Task brief: Quote the data below word for word, omitting the pictures.

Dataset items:
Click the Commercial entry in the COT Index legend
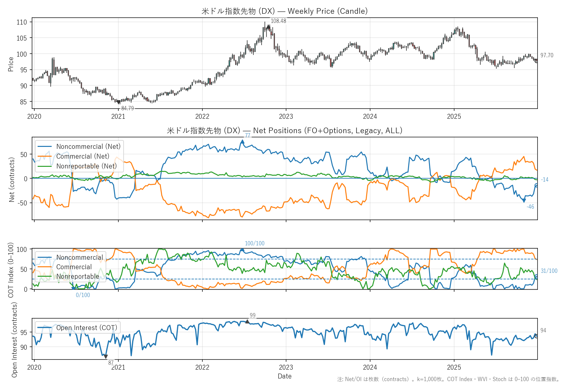This screenshot has height=386, width=565. [74, 267]
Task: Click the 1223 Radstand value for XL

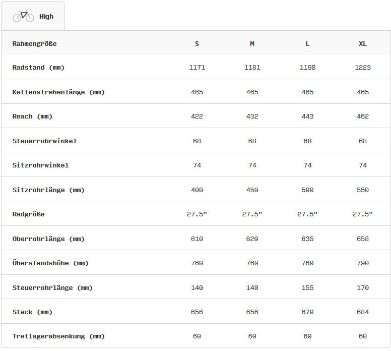Action: 363,68
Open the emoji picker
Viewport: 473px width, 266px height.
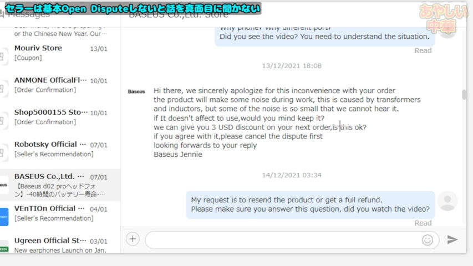pos(427,240)
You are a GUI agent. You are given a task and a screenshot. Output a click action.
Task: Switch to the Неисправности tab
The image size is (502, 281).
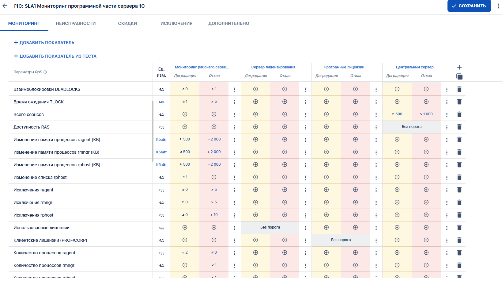coord(76,23)
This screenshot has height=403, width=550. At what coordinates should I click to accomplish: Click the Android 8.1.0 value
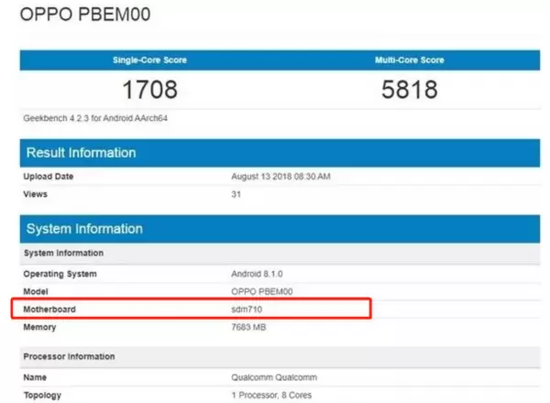click(x=257, y=274)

Result:
Click the Commercial entry in the COT Index legend
This screenshot has height=386, width=565. [74, 267]
Task: Click the 1223 Radstand value for XL

Action: 363,68
Open the emoji picker
Viewport: 473px width, 266px height.
pos(427,240)
You are a GUI agent. You are given a task and a screenshot. Output a click action.
Task: Switch to the Неисправности tab
The image size is (502, 281).
coord(76,23)
This screenshot has height=403, width=550. At what coordinates should I click to accomplish: Click the Android 8.1.0 value
click(x=257, y=274)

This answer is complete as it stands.